The album's first single "Stop Making Stupid People Famous", featuring Nadya Tolokonnikova of Pussy Riot, was released on June 25, 2021. The second single, "Future Disease", was released on October 8, 2021.

==Track listing==
The album contains 15 tracks, five of which include excerpts from Ray Kurzweil in a similar vein to what was done on the original Spiritual Machines album.

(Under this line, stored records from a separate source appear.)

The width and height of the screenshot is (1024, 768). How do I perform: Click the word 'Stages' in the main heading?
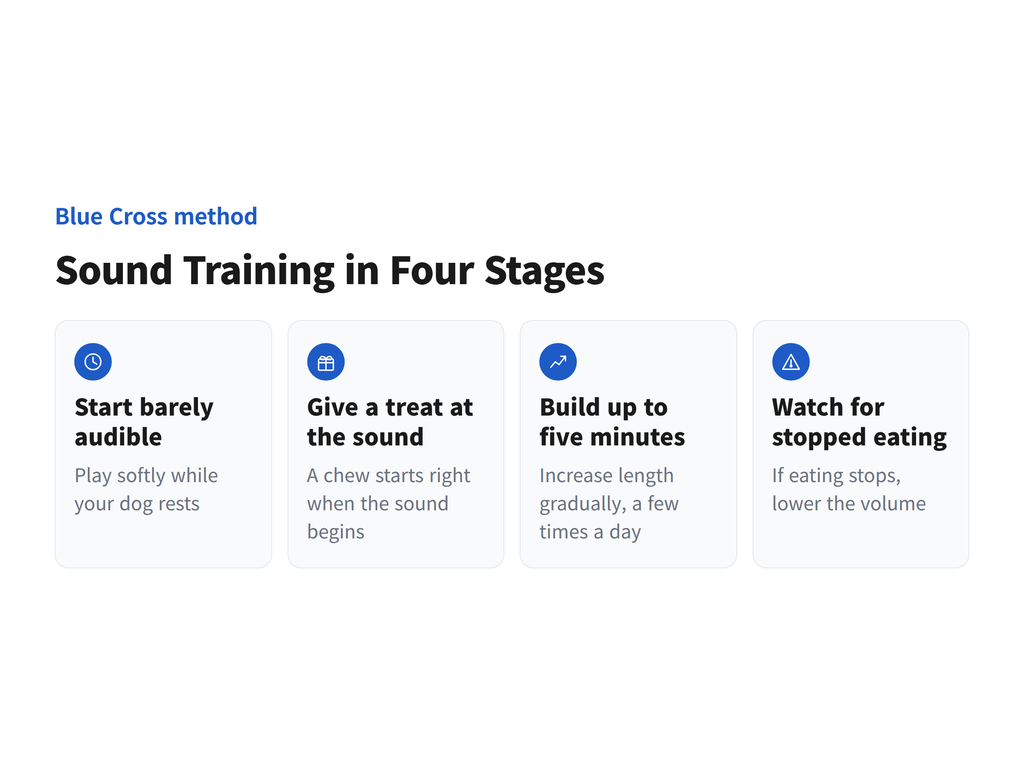pyautogui.click(x=545, y=272)
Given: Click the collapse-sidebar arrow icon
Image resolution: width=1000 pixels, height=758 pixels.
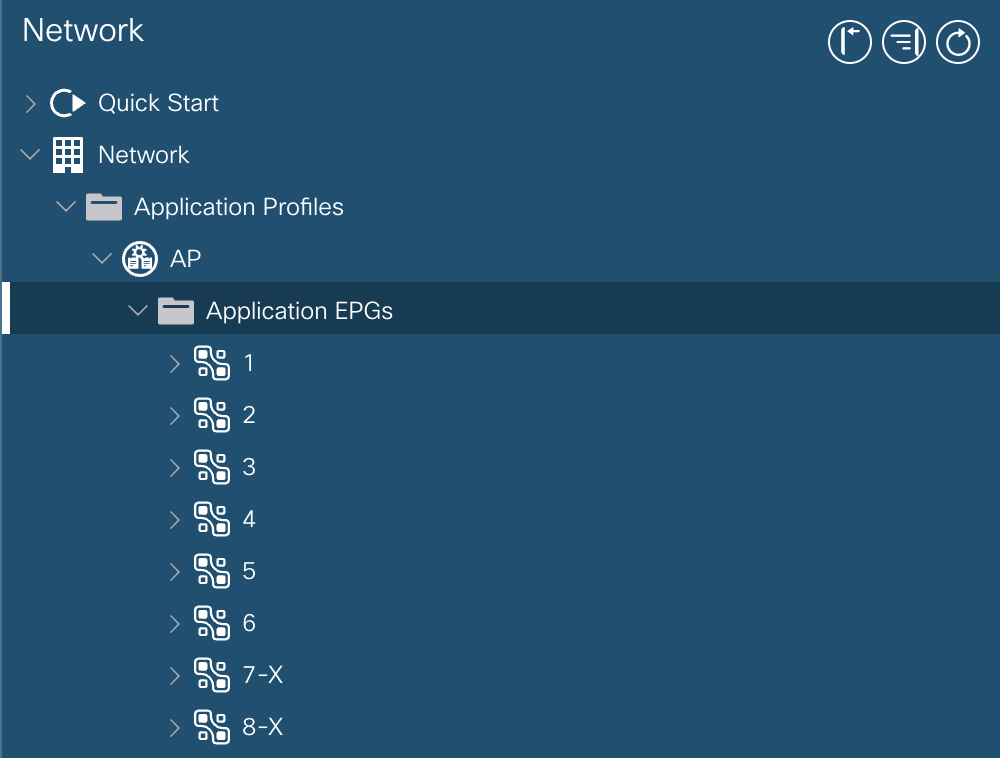Looking at the screenshot, I should [849, 42].
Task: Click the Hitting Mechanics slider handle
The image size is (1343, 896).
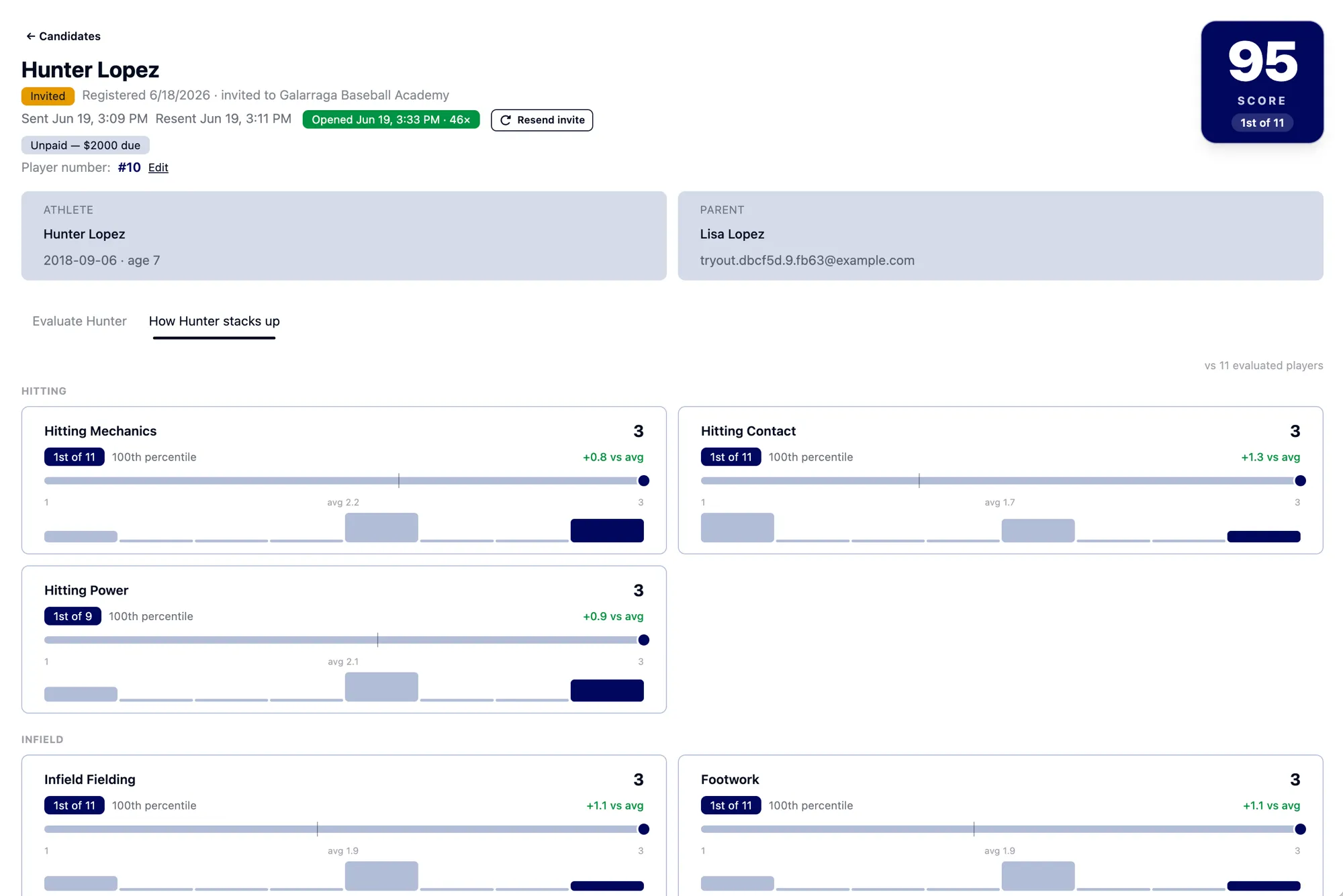Action: coord(643,481)

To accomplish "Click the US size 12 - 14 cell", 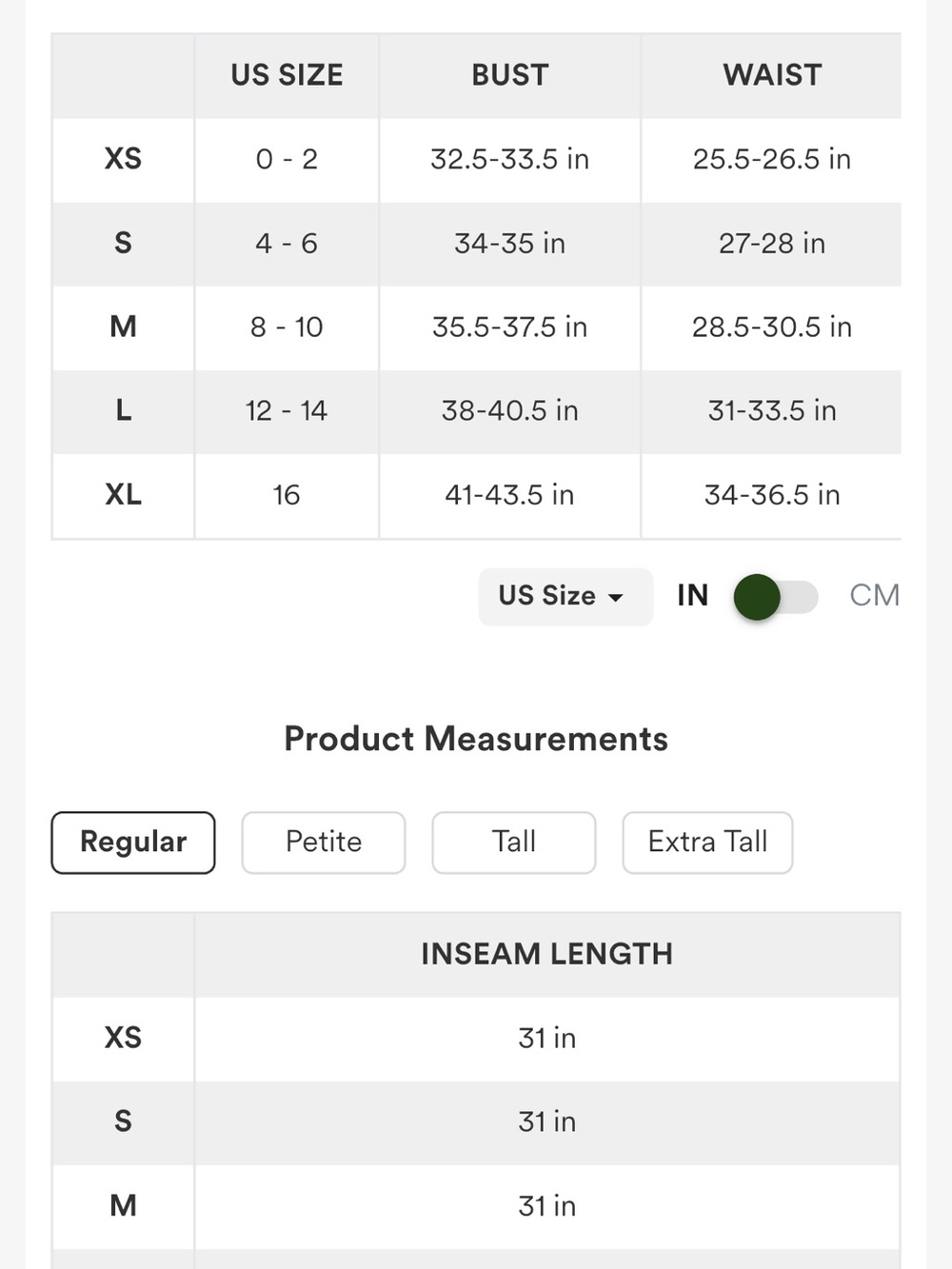I will 287,411.
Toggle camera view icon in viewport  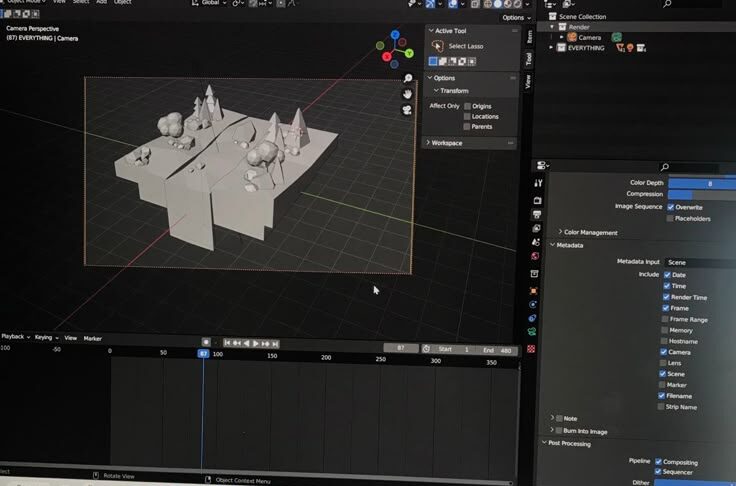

| No. | Title | Notes | Length |
|---|---|---|---|
| 1. | "RK1.Age of Spiritual Machines" |  | 0:14 |
| 2. | "Stop Making Stupid People Famous" (featuring Pussy Riot) |  | 3:01 |
| 3. | "Holes" |  | 3:19 |
| 4. | "RK2.Consciousness" |  | 0:29 |
| 5. | "The Message" |  | 3:57 |
| 6. | "Wish You Well" | Follow-up to the song "Are You Sad?" from the original Spiritual Machines. | 4:44 |
| 7. | "RK3.UBI" |  | 0:22 |
| 8. | "Future Disease" |  | 5:19 |
| 9. | "19 Days" |  | 3:38 |
| 10. | "Run" |  | 2:57 |
| 11. | "RK4.Escape Velocity" (featuring Emtee) |  | 1:02 |
| 12. | "Simulation" |  | 2:52 |
| 13. | "Good Die Young" |  | 3:26 |
| 14. | "RK5.Turing Test" |  | 0:16 |
| 15. | "Temporary Healing" |  | 4:53 |

== Personnel ==

- Duncan Coutts – bass guitar, background vocals
- Raine Maida – vocals, lyricist
- Steve Mazur – guitar, background vocals
- Jason Pierce – drums, percussion
- Mike Turner – guitar, composer (track 11)
- David Andrew Sitek – production, composer
- Ray Kurzweil – narration
- Steve Fallone
- Nadezhda Tolokonnikova – vocals, composer (track 2)
- Matty Green

==Tour==
The band announced a tour which began in Victoria, Canada, on June 6, 2022. Billed as The Wonderful Future Theatrical Experience, the tour includes Kurzweil speaking and interacting in real time through a video link, who along with founding guitarist Mike Turner, is projected on stage using holography, and with Mike Turner making an appearance with the band on select locations throughout the tour. The hologram technology is rendered by ARHT Media, a video company with headquarters in Toronto. Maida said that the band was interested in "pushing the boundaries of what a live show is".